Triste spectacle que celui donné par ce débat...
Il serait tout d’abord souhaitable que le modérateur du site fasse son travail, certaines interventions dépassant à mon avis les limites de l’acceptable.
Sur le fond du sujet, cet article comme celui à qui il répond illustrent la difficulté de traiter ce sujet de façon dépassionée.
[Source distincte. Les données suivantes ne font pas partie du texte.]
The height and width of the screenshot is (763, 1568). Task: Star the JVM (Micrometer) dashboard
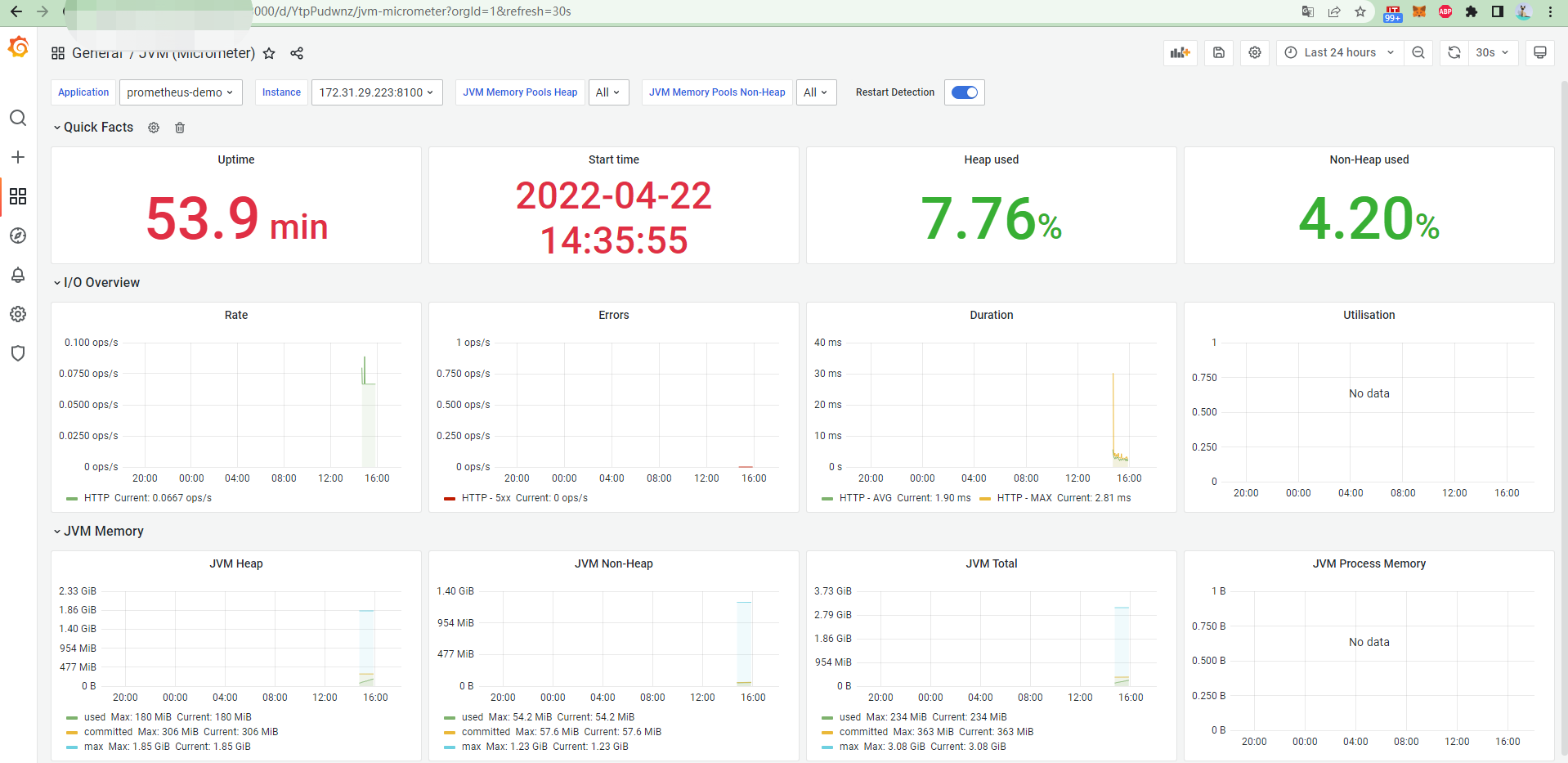tap(269, 53)
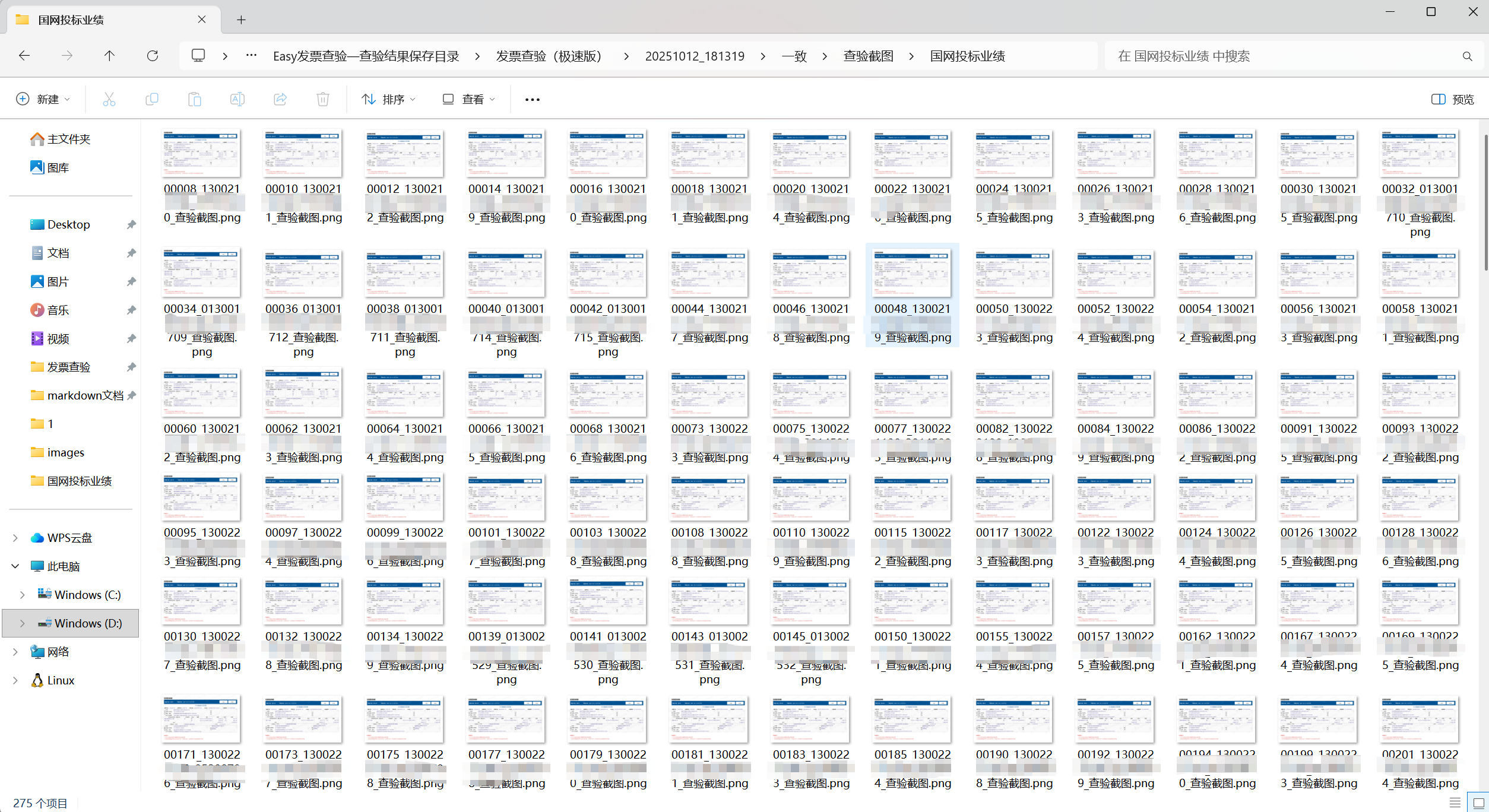
Task: Expand Windows (C:) drive tree node
Action: (22, 595)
Un certain nombre d’interventions font référence aux textes religieux (Bible, Coran) sous jacents aux difficultés de réglement du problème. Il est intéressant de noter que ces religions, contrairement à la religion catholique dont le dogme est fixé par l’église, offrent, et même appellent une large possibilité d’interprétation de la part du croyant. Utiliser des arguments religieux dans ce conflit relève donc bien souvent d’une interprétation erronée, voir de mauvaise fois, de ces textes, aux seules fins de justifier une intransigeance ou haine envers l’autre (pratique dont toutes les religions sont coutumières, hélàs, comme le montre l’histoire).
La solution à cet épineux problème de la coexsitence entre palestibne et Israel ne peut donc passer, d’abord, que par le dépassement de ces pseudo-arguments ou revendications religieuses (plus simple à dire qu’à faire, je le reconnais).
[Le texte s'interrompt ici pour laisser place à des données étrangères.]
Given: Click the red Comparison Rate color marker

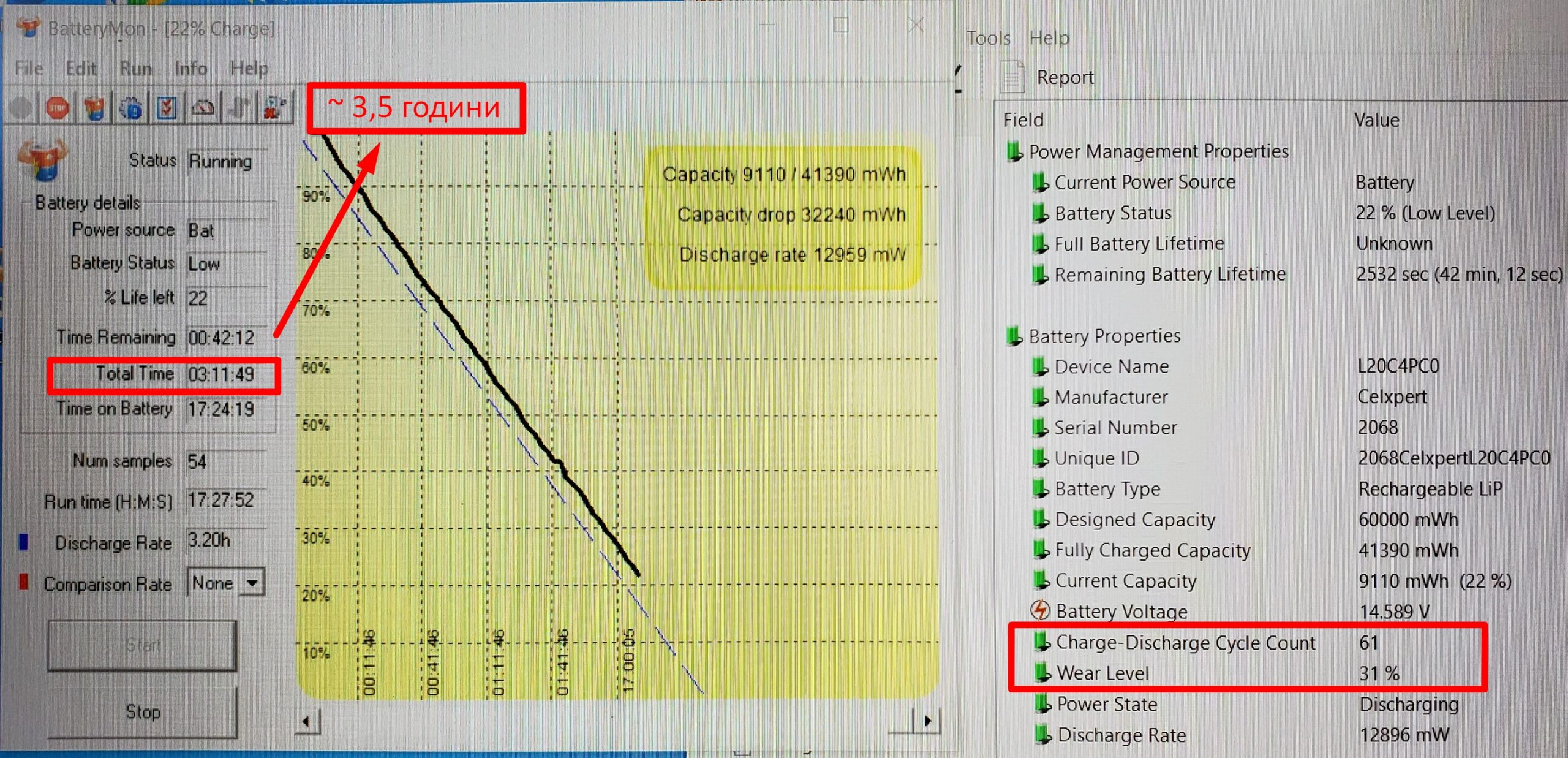Looking at the screenshot, I should click(23, 582).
Bien entendu, comme l’ont indiqués de nombreux intervenants, les deux parties se sont montré coupables d’exactions nombreuses. Il est rare que, dans ce type de conflit, une partie soit blanche et l’autre noire... Oui, les nombreuses attaques contre les civils israeliens auraient pu être évitées par les forces palestiniennes, oui les gouvernements israéliens ont laissé leurs colons s’emparer des meilleures terres palestiniennes, oui l’autorité palestinienne souffre d’une corruption endémique (qui a resulté dans le vote pro-Hamas, qui n’est pas, contrairement ce que certain disent, une adhésion pour leur thèses anti-Israéliennes comme le démontre le soutien au plan actuel du président de l’autorité palestinienne), oui les Israéliens ont systèmatiquement empêché le développement économique des territoires palestiniens etc.., etc...
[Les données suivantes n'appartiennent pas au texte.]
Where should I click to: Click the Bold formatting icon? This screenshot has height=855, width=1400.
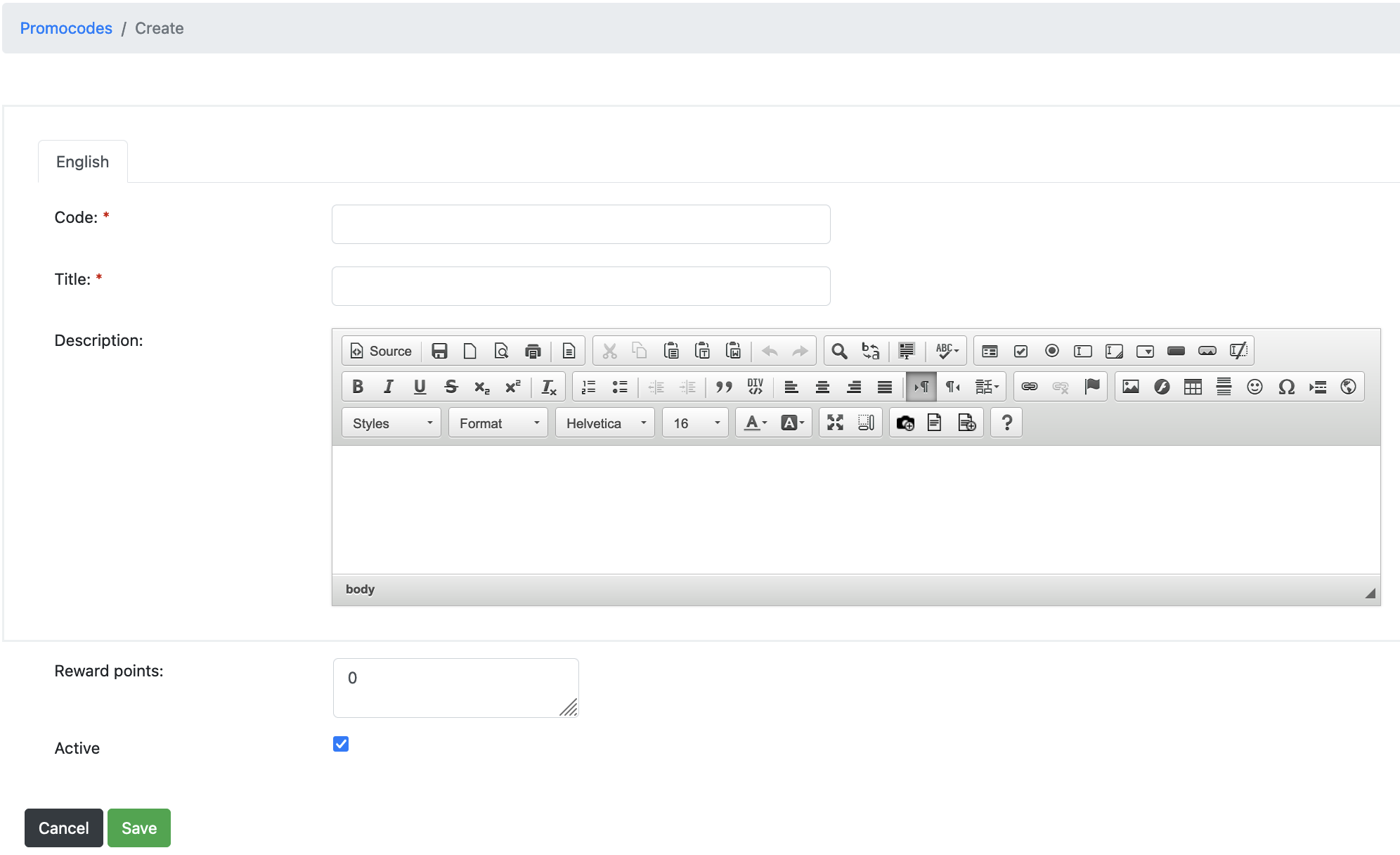click(358, 387)
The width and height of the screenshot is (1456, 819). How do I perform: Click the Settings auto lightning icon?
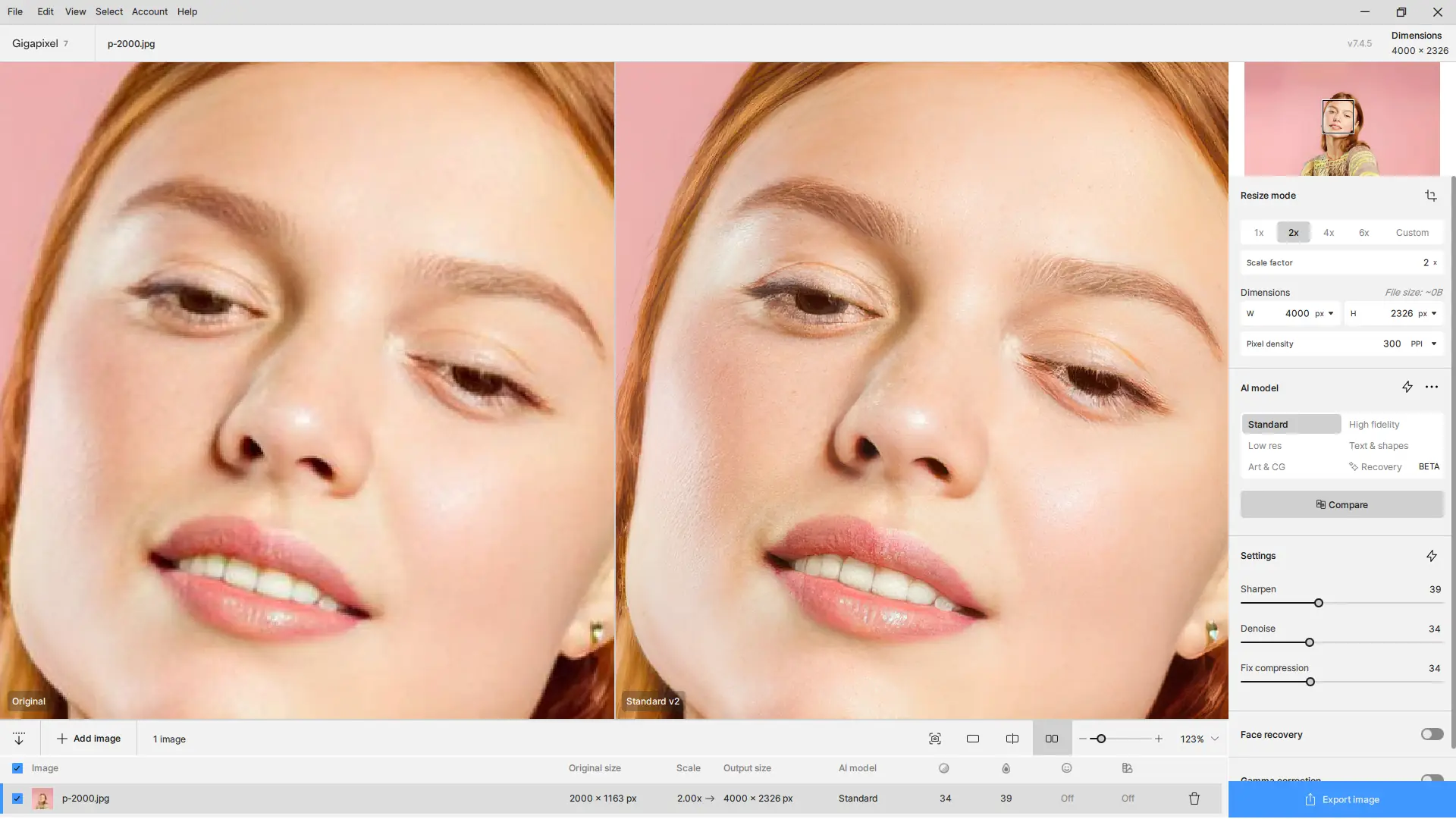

Et maintenant ? Le coût économique et social de ce conflit pour l’état d’Israël est énorme, et les populations palestiniennes sombrent dans une pauvreté affligeante et dans l’extrémisme religieux (habituel conséquence du désespoir).
Il faut craindre qu’aucune solution ne puisse venir complêtement des deux parties, puisque toute tentative de conciliation (et donc d’abandon de certaines revendications) se solde au mieux par un échec électoral, au pire par un assassinat. La solution ne peut donc venir que par l’imposition par la communauté internationale d’un réglement le plus objectif possible. Celui-ci mécontentera tout le monde, mais avec un peu de chance, les populations concernées rejetterons sur cette communauté internationale la faute de cet accord et leur agressivité, plutôt que l’une contre l’autre...
Cela demande que les grandes puissances acceptent de s’entendre et de jouer ce rôle désagréable de bouc émissaire... pas facile quand on connait le poids électoral des pro-Israeliens aux US, l’intérêt d’autres puissances de faire échec aux US,le double jeu de bien des pays arabes et la faiblese de la diplomatie européenne (surtout après le rejet de la constitution).
Bonne chance donc !
NB ; l’accord récemment trouvé pour continuer à soutenir les populations palestiniennes sans passer par le Hamas semble être un bon compromis ; le plan Olmert est un premier pas (obligatoire pour Israël) mais largement insuffisant et innacceptable en l’état, M. Abas est courageux dans sa démarche mais là aussi le plan palestinien est trop court. Il reste du chemin à faire dans les deux sens, mais c’est une première étape, reste à continuer ces démarches de petits pas, à l’aide de la carotte (€, $) et du bâton (plus de € ni d’$).